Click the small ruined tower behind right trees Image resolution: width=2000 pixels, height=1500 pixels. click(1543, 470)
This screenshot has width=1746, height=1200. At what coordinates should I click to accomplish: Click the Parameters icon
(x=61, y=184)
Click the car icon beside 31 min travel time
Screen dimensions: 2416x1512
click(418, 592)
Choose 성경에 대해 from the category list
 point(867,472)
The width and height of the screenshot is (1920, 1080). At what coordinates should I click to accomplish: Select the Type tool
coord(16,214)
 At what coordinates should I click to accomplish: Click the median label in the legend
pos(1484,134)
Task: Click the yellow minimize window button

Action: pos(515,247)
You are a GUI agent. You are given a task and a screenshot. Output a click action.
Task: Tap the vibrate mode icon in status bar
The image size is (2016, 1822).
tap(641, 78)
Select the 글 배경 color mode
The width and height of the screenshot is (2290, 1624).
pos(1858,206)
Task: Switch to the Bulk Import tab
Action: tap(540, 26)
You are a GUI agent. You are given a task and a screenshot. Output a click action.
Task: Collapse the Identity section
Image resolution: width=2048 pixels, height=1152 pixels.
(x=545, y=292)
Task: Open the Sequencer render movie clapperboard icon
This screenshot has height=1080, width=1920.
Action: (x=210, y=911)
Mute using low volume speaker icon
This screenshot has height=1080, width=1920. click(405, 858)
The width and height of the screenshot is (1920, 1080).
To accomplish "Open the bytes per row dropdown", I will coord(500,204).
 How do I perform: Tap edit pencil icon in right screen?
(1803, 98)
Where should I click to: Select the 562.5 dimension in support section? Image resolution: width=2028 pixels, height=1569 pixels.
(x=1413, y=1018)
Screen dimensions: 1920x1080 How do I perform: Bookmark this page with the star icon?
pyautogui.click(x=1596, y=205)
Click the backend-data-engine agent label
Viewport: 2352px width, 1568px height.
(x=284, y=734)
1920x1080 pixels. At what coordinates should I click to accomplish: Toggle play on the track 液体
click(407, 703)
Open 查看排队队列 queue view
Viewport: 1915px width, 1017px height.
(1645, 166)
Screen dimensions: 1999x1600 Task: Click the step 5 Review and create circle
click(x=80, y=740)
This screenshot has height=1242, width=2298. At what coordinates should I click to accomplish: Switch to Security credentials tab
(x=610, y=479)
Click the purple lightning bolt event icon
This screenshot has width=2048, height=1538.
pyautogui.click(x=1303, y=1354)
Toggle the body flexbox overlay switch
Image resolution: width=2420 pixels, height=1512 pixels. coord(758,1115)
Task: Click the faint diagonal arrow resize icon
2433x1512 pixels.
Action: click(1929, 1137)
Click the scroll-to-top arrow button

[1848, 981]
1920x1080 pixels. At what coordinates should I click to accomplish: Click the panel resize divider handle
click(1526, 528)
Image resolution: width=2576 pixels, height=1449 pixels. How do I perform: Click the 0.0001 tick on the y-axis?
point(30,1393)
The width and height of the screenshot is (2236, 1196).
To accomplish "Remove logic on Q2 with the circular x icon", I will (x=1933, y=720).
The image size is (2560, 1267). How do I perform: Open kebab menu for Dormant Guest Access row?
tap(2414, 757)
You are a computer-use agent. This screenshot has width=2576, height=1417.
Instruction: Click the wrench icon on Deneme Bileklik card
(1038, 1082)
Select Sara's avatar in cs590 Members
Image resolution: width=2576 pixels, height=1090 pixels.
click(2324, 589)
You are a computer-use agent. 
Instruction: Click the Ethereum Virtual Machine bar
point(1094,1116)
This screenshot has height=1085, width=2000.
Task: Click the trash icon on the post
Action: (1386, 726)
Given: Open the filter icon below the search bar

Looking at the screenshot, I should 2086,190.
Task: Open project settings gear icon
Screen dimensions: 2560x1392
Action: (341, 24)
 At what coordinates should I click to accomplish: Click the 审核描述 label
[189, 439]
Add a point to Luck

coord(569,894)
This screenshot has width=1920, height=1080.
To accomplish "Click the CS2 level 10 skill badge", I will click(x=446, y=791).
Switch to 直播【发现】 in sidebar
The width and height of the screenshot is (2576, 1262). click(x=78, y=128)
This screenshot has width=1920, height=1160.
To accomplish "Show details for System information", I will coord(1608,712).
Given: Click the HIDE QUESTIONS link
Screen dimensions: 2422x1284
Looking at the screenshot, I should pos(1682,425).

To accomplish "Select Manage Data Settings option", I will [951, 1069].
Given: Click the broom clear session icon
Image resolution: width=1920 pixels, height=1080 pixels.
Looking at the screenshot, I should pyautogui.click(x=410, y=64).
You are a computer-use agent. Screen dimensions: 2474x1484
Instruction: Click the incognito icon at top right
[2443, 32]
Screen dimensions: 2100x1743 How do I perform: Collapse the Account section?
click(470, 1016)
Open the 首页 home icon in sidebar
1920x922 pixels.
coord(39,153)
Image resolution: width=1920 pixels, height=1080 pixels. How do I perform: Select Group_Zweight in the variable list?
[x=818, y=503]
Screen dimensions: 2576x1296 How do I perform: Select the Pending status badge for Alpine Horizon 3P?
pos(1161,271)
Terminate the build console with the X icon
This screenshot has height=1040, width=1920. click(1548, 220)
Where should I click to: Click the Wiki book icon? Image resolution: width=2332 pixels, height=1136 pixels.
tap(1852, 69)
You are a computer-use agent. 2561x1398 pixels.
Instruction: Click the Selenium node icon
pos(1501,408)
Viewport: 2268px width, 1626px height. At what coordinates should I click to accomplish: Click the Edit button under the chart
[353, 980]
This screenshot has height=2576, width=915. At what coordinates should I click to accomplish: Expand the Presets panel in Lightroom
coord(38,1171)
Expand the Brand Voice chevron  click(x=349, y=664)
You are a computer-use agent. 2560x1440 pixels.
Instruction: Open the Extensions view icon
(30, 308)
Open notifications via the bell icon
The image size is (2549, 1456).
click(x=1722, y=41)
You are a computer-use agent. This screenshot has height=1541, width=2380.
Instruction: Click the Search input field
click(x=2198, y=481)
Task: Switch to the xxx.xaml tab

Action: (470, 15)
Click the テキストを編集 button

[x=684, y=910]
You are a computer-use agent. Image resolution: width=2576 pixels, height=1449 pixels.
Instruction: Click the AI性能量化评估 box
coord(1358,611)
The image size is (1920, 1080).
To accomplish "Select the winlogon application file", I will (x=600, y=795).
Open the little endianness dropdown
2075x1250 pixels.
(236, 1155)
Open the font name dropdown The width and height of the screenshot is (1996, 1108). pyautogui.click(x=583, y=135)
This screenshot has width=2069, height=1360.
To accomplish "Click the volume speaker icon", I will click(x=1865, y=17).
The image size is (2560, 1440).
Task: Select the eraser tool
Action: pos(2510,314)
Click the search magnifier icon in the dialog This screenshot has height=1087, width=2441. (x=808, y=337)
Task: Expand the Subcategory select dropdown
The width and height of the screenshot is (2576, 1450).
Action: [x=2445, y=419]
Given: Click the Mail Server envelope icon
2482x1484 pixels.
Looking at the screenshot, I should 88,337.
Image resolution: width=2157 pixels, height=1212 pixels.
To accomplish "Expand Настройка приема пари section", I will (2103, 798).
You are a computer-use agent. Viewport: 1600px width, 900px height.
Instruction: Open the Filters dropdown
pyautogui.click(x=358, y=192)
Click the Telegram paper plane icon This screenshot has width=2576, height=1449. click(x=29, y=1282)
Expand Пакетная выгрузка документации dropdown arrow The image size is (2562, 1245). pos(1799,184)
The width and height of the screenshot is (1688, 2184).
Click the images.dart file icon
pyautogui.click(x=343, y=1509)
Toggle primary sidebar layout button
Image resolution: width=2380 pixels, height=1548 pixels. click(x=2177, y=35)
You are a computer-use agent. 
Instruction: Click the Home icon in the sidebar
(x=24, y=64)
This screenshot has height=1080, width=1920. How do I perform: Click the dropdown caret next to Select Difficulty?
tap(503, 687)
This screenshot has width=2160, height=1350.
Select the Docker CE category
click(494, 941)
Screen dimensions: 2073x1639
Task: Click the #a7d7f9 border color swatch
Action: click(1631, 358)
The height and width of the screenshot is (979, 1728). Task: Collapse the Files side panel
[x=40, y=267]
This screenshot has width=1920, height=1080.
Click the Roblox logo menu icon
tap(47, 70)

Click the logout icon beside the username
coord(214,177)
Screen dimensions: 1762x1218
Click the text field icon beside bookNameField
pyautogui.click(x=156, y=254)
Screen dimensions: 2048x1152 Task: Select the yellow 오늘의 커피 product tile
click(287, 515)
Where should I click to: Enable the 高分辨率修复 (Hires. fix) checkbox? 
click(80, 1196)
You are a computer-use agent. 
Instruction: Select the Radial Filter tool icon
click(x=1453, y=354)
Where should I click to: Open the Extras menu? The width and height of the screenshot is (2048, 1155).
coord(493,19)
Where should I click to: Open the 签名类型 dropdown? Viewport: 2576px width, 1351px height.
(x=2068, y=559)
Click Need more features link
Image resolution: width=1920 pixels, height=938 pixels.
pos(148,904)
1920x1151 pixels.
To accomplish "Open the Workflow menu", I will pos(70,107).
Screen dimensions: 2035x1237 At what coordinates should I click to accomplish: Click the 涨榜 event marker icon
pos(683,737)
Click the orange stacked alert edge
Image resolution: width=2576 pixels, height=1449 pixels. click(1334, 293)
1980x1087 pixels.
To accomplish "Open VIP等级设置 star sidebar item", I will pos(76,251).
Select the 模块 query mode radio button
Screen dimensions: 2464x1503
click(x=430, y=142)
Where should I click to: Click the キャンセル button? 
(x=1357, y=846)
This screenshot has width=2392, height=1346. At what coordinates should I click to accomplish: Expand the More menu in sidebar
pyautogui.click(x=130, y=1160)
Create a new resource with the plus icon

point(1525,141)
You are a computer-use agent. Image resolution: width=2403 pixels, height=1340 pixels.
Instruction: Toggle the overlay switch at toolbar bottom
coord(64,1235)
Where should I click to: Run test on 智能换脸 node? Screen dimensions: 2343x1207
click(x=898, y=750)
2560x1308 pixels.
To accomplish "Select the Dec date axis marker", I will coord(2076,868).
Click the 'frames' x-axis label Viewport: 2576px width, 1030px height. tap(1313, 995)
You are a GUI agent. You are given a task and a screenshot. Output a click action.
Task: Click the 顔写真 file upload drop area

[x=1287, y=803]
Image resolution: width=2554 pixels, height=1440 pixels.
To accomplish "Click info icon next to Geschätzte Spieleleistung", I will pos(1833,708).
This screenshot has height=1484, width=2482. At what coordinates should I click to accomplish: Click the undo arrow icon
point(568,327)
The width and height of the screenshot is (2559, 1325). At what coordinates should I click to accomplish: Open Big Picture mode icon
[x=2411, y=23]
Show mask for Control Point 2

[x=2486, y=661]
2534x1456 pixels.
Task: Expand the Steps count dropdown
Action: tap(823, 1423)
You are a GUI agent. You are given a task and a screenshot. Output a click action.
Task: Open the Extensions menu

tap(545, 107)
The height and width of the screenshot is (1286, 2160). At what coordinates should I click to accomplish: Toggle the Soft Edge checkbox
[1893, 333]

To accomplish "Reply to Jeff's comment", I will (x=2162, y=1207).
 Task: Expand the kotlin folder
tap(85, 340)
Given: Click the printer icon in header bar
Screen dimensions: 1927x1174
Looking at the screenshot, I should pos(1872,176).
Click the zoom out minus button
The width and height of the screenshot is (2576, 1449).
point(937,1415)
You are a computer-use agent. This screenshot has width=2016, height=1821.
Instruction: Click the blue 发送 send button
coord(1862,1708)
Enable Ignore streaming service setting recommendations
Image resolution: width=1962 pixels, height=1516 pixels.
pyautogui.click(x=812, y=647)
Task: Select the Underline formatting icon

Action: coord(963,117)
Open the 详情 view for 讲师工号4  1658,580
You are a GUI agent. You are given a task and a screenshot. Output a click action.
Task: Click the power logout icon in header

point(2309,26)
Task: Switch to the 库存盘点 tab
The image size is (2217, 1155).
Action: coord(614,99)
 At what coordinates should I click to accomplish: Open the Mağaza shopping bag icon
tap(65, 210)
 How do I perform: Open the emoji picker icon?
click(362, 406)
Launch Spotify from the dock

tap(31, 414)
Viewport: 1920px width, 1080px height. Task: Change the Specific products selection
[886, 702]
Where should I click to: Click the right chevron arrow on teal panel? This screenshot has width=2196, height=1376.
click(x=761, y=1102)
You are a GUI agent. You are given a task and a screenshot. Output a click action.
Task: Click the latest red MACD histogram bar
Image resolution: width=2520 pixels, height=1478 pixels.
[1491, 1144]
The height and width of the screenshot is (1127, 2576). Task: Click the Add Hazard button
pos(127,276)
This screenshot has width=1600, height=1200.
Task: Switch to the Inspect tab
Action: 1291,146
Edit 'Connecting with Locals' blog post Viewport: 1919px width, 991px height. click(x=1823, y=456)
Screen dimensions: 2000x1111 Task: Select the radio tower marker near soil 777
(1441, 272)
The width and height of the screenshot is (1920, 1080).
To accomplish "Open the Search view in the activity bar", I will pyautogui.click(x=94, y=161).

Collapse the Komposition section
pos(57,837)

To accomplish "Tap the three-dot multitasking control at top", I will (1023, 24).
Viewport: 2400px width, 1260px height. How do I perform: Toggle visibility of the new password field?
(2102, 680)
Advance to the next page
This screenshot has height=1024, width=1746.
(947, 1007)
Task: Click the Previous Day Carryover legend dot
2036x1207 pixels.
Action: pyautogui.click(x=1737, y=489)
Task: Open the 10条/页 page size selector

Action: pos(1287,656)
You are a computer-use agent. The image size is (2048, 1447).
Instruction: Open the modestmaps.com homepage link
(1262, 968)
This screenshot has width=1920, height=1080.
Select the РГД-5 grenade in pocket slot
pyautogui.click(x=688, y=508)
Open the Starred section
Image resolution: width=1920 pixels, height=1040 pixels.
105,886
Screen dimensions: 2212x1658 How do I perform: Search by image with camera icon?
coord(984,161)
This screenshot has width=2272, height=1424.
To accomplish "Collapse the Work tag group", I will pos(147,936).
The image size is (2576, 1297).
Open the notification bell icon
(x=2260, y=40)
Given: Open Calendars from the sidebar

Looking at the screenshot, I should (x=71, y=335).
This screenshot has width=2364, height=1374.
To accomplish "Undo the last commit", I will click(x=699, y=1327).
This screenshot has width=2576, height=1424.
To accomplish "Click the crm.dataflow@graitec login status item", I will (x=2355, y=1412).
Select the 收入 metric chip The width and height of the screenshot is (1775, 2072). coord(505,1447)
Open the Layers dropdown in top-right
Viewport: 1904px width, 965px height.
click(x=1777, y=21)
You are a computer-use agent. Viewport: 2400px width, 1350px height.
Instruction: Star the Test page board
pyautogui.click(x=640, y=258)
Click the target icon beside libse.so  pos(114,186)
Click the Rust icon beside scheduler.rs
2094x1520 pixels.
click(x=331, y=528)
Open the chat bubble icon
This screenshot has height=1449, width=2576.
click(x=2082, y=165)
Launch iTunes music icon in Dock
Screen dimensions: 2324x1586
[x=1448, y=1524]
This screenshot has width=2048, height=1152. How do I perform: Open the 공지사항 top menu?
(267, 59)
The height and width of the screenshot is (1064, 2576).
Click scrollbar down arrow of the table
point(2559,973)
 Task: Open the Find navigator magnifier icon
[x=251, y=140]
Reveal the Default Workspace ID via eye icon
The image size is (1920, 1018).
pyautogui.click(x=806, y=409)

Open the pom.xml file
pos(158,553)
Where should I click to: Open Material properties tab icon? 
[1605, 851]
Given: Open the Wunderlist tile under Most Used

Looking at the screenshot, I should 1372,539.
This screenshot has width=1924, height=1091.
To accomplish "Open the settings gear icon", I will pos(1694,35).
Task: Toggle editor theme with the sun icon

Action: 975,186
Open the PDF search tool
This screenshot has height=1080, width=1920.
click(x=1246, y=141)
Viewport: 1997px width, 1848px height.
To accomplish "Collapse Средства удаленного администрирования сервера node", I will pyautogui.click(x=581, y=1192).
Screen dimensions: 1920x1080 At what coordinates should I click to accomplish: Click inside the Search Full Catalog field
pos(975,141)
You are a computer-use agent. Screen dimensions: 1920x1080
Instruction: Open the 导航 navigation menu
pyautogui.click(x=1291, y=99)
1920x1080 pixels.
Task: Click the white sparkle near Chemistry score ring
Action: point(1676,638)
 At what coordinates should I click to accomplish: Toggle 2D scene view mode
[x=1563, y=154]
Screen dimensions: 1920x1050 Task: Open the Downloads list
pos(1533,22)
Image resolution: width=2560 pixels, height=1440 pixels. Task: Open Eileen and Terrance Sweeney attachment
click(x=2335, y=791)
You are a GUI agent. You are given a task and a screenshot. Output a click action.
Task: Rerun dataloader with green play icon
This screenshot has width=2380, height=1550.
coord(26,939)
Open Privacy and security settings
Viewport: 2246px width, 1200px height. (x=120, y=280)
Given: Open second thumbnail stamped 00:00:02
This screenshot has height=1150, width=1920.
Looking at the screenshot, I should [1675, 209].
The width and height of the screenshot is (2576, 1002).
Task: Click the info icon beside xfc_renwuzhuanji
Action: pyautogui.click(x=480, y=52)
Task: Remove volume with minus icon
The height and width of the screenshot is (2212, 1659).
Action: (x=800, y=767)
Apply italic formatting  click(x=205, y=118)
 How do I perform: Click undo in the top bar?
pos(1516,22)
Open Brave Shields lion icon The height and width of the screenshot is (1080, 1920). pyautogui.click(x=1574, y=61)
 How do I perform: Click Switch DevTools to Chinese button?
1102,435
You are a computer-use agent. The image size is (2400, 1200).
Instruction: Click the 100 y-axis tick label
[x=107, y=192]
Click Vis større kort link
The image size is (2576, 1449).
------------------------------------
[Assignment]: Within the material above, the line with "Task: Click the yellow minimize window button" opens the range and the line with "Select the 글 배경 color mode" closes it; reproduce that range word for word.

[Final answer]:
Task: Click the yellow minimize window button

Action: pos(515,247)
You are a GUI agent. You are given a task and a screenshot. Output a click action.
Task: Tap the vibrate mode icon in status bar
The image size is (2016, 1822).
tap(641, 78)
Select the 글 배경 color mode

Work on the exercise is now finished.